**TASK PROMPT:** Write out exactly, excluding pictures, the lines from the one containing "Play the O-Trim video" through the end of the data, both included.

(Saved entries)

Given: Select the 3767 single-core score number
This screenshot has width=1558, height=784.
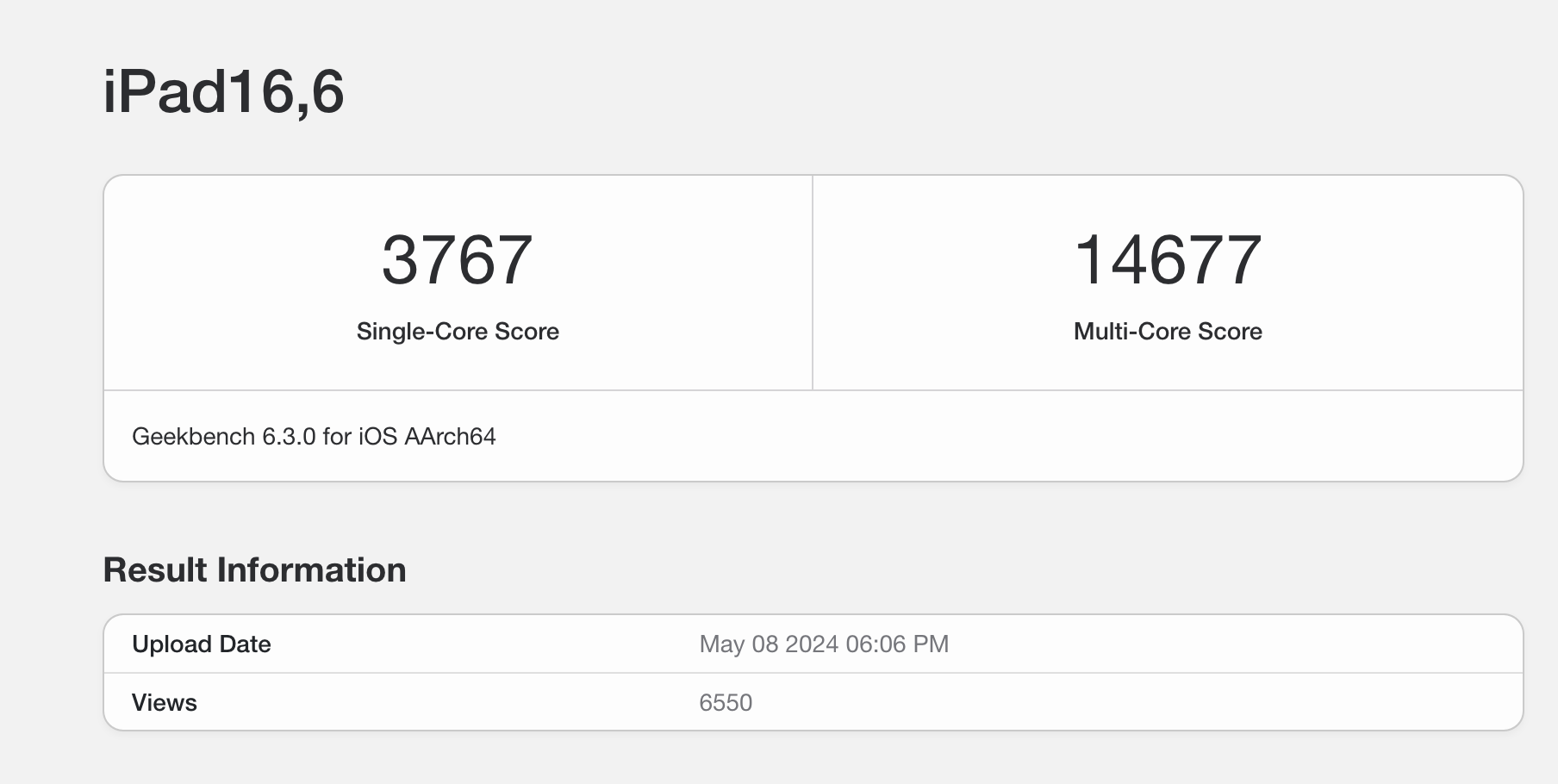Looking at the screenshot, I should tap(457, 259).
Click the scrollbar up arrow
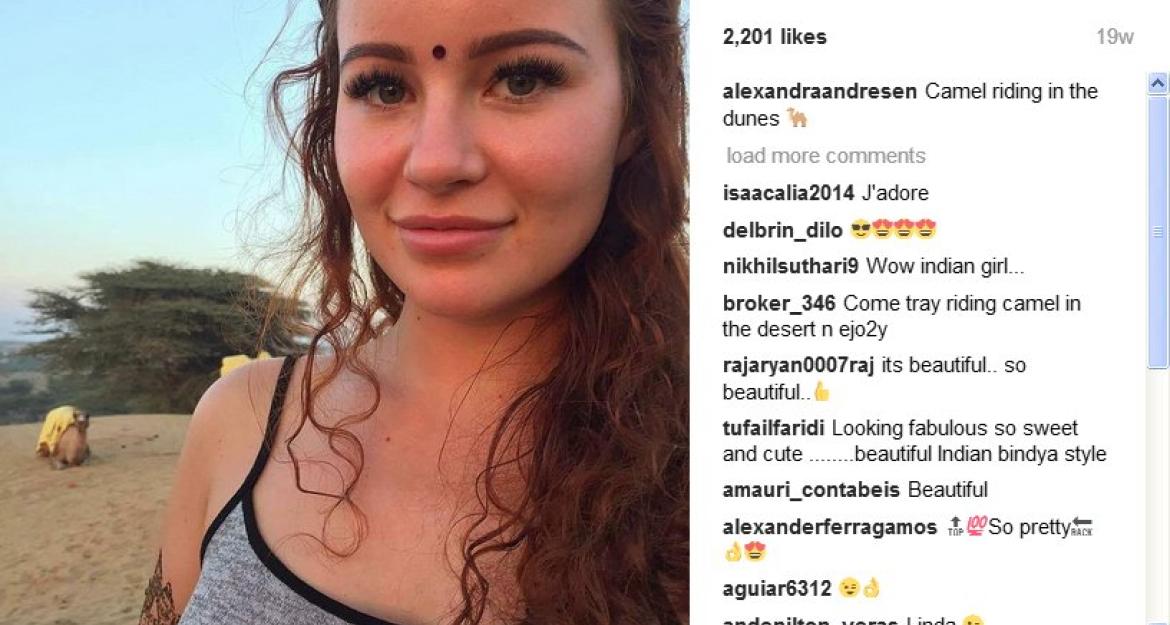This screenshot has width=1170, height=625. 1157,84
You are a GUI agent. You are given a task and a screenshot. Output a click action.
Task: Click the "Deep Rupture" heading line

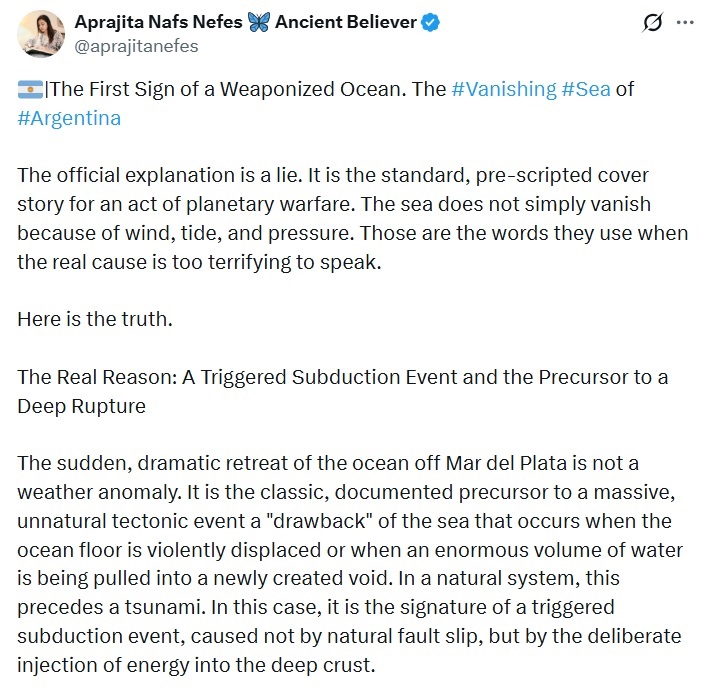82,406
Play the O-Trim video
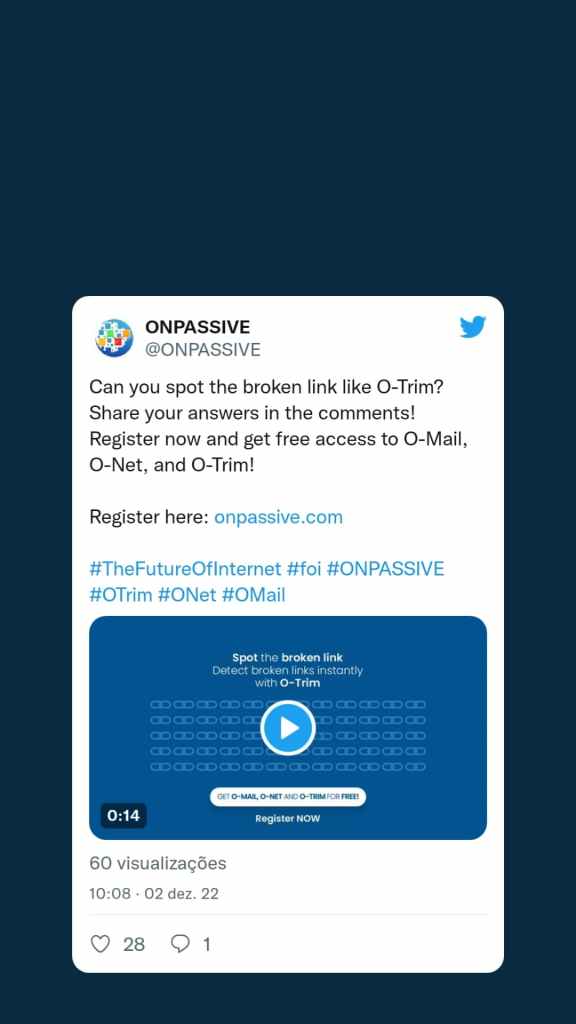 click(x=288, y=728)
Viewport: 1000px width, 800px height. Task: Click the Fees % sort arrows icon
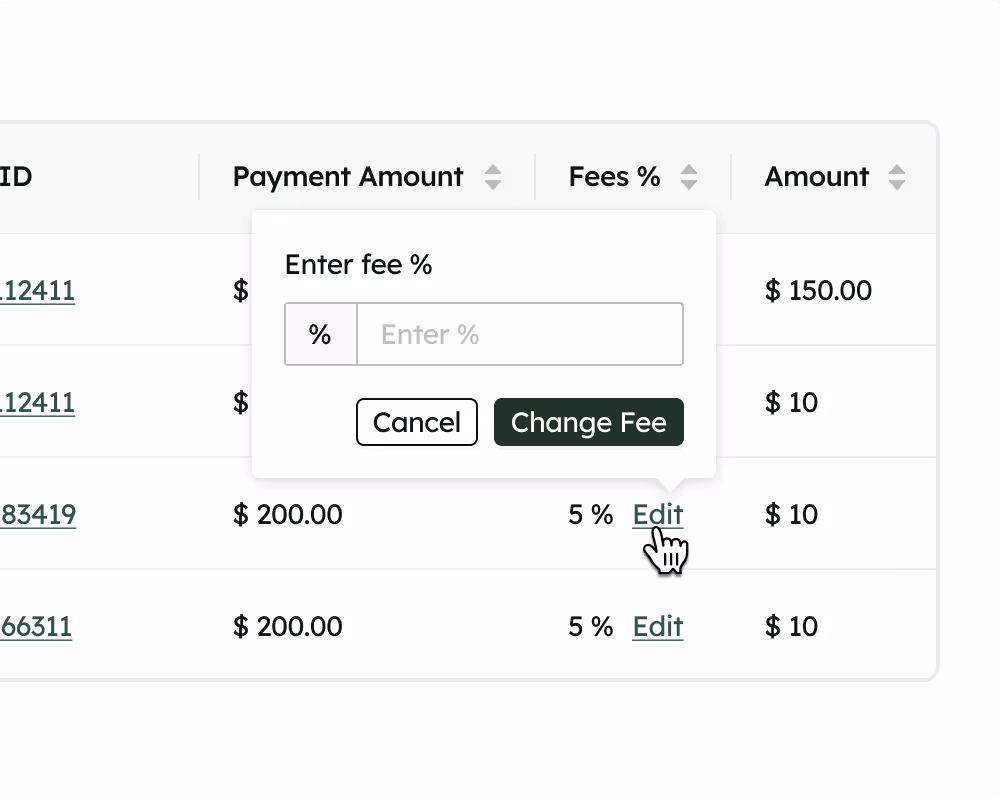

**TASK OUTPUT:**
Play the O-Trim video
 click(x=288, y=728)
Viewport: 1000px width, 800px height. Task: Click the Fees % sort arrows icon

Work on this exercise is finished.